New York — People with insurance are increasingly using emergency rooms, even for nonurgent care, a study found -- perplexing experts who thought the uninsured were the chief reason for ER overcrowding.
Emergency room visits jumped to an average of 107.7 million a year in 2001 and 2000, up 16.3 percent from 1996 and 1997. Most of the increase came from insured patients, according to the Center for Studying Health System Change, a Washington think tank.
Privately insured patients' use of the emergency room rose 24.3 percent to 43.3 million visits over that six-year period. People covered by Medicare, the government insurance for the elderly, visited the ER 16 million times, a 10 percent increase. Visits by uninsured patients rose 10.3 percent to 18 million, while those by patients covered by Medicaid, the government program for the poor, were flat at 18.4 million.
Only 46 percent of the ER visits by privately insured patients were considered either emergent -- requiring care within 15 minutes of arrival -- or urgent -- requiring care within an hour of arrival.
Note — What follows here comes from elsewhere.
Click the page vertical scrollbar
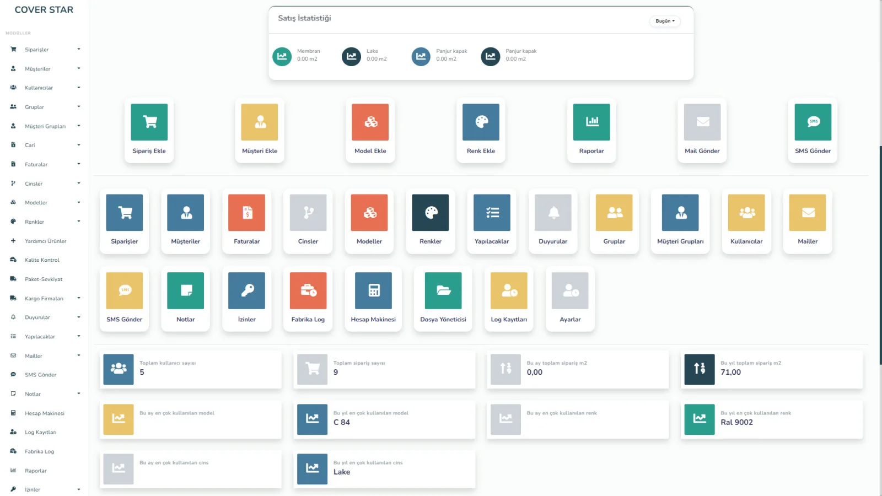Image resolution: width=882 pixels, height=496 pixels. 880,254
"The results were surprising," said Peter Cunningham, a senior health researcher at the Center for Studying Health System Change, who conducted the study using data from the Centers for Disease Control and Prevention as well his organization's own information.
"Uninsured people clearly are not a major factor in increased crowding at most hospital emergency departments, but uninsured people's growing reliance on emergency care indicates decreased access to other sources of care."
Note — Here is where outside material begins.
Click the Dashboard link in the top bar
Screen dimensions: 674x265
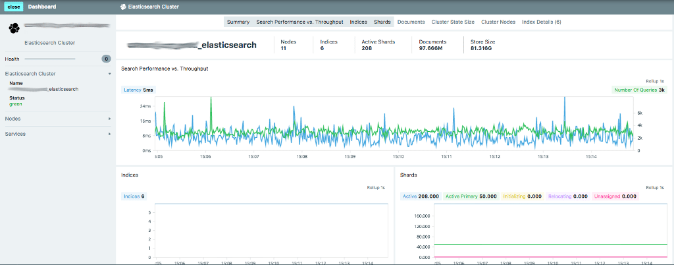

The American Hospital Assn. says 67 percent of emergency rooms are at or over capacity. At inner-city hospitals, that number jumps to 80 percent.
Some experts speculate that more patients are turning to the ER because doctor's offices do not accommodate people's working schedules. Emergency rooms are open 24 hours a day, and no appointments are necessary.
And some people may go to the emergency room believing they have a true medical emergency, even though it turns out be a minor problem.
"Sometimes people think they are having a heart attack and it is only bad indigestion," said Carmela Coyle, senior vice president for policy at the American Hospital Assn.